Defendant Igor Uzkiy is a Russian citizen who maintains a residence in Brooklyn, New York, and is authorized to work and conduct business in the United States. Id. ¶ 21. Defendant Uzkiy wholly owns Defendant Ace. Defendant Ace is a domestic business corporation formed and organized under New York law, with the same principal place of business as plaintiff Googla in Brooklyn, New York. Id. ¶ 22. Defendant Anna Shamray is a New York resident who serves as Ace's Operating Manager and holds a power of attorney to act on Ace's behalf. Id. ¶ 23. Defendant Nick Fanda, also a New York resident, works as a sales manager for Ace, but has represented himself to be a Googla sales manager on at least one occasion. Id. ¶ 24. Defendant Igor Stapanov is a New York resident and an Ace employee. Id. ¶ 25. Defendant Deitsch Realty is a corporation formed under New York law, with its principal place of business located in Brooklyn, New York. Defendant Deitsch Realty is the landlord or owner of plaintiff Googla's principal place of business. Id. ¶ 26.

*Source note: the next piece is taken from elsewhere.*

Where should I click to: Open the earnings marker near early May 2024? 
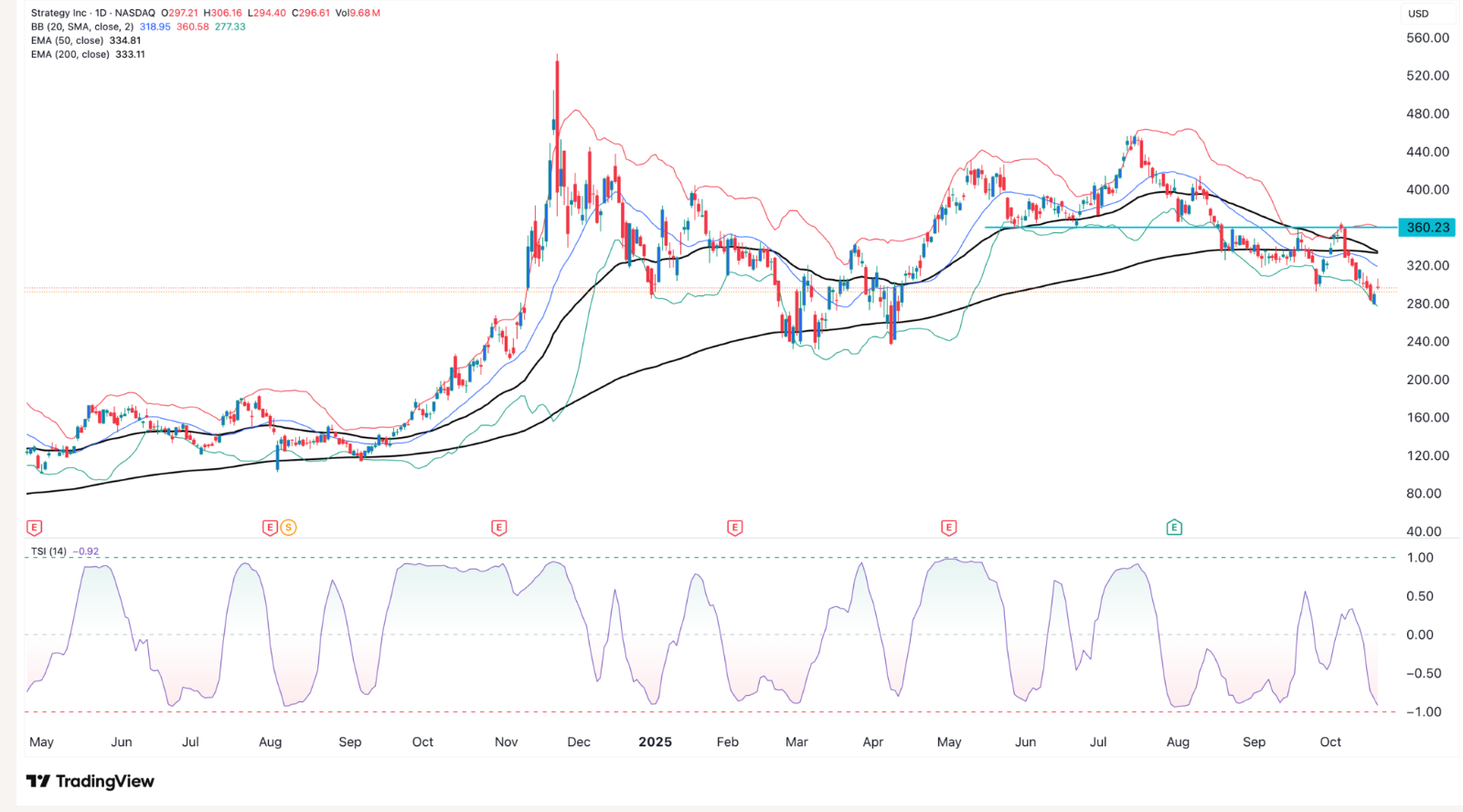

In April 2005, plaintiffs Kruglyak, Papayiannis, Ray, and defendant Uzkiy formed Googla. Id. ¶¶ 17, 28. According to the complaint, at formation, Googla's shares were split evenly between each of plaintiffs Kruglyak, Papayiannis, Ray, and defendant Uzkiy. Id. ¶ 30. At the beginning of 2007, plaintiff Ray transferred her shares to plaintiff Kruglyak. Id. ¶ 30. As a result of the transfer, plaintiffs allege that the current apportionment of Googla shares is as follows: plaintiff Kruglyak, 50%; plaintiff Papayiannis, 25%; plaintiff Ray, 0%; defendant Uzkiy, 25%. Id.
According to the complaint, Googla's Operating Agreement requires the agreement of a majority of shares to commit Googla to any action. Id. ¶ 33. At no time did defendant Uzkiy control a majority of shares. Id. ¶ 38. Thus, defendant Uzkiy could not take actions on behalf of Googla without the consent of any of the individual plaintiffs. Id. The individual plaintiffs did not grant defendant Uzkiy any operational control of Googla. Id. ¶ 34. The arrangement between the individual plaintiffs and defendant Uzkiy was that the individual plaintiffs would be responsible for the day-to-day operations of Googla, while defendant Uzkiy would remain in Russia and provide capital. Id. ¶ 40.

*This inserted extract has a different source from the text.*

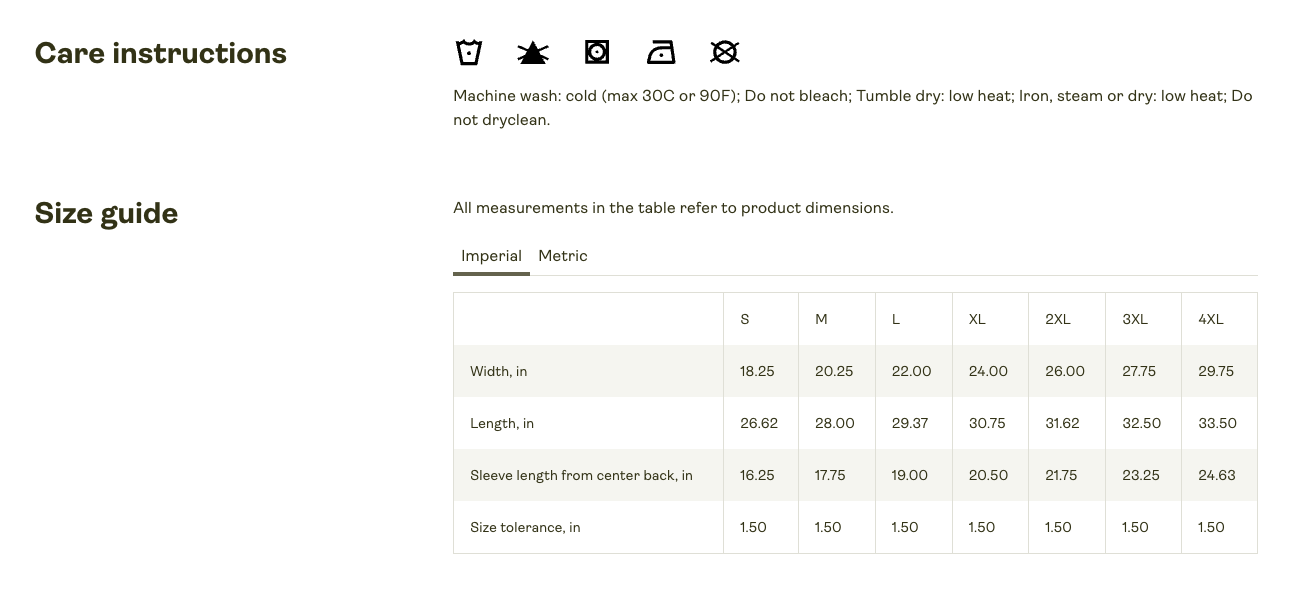The width and height of the screenshot is (1307, 614).
Task: Click Sleeve length from center back label
Action: pos(581,475)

From Googla's formation until October 2007, plaintiff Papayiannis was charged with "executive decision making" power. Id. ¶ 35. In October 2007, plaintiff Papayiannis resigned his position, and plaintiff Kruglyak assumed executive authority. Id. ¶¶ 19, 35. Plaintiff Kruglyak is currently the sole Googla shareholder with this authority. Id. ¶ 36.

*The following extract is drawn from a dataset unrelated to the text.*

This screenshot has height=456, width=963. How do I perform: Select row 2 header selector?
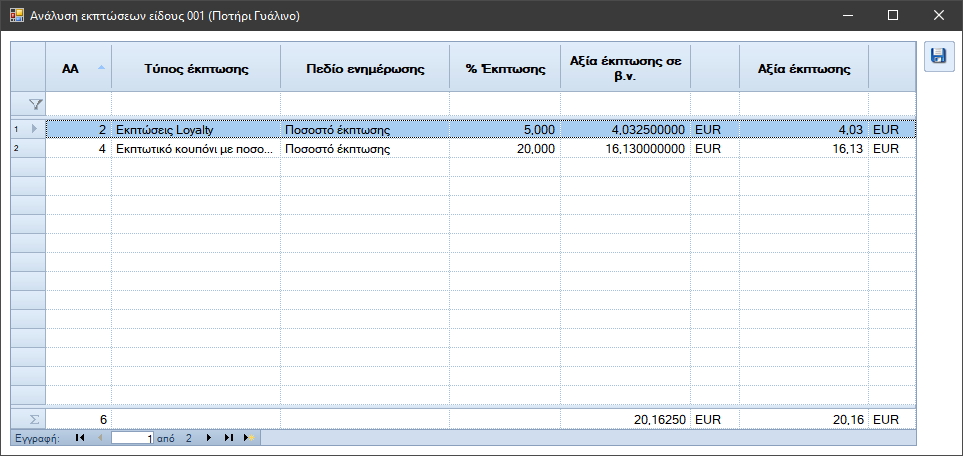pyautogui.click(x=28, y=149)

At some point in time, the individual plaintiffs created certain trade names, trade dress, service marks, logos and emblems, including the trade names "Googla Home Décor" and "Googla," as well as a "Googla" logo. Id. ¶¶ 41-42; see also id. Ex. A. (copy of "Googla" logo). According to the complaint, in New York, the name "Googla" has become closely associated with and identified by the public as plaintiff Googla. Id. ¶ 44. While the individual plaintiffs did not register Googla's trademarks and service marks with the United States Patent and Trademark Office, they allege they own a common law trademark for the Googla mark and variations thereof. Id. ¶ 46.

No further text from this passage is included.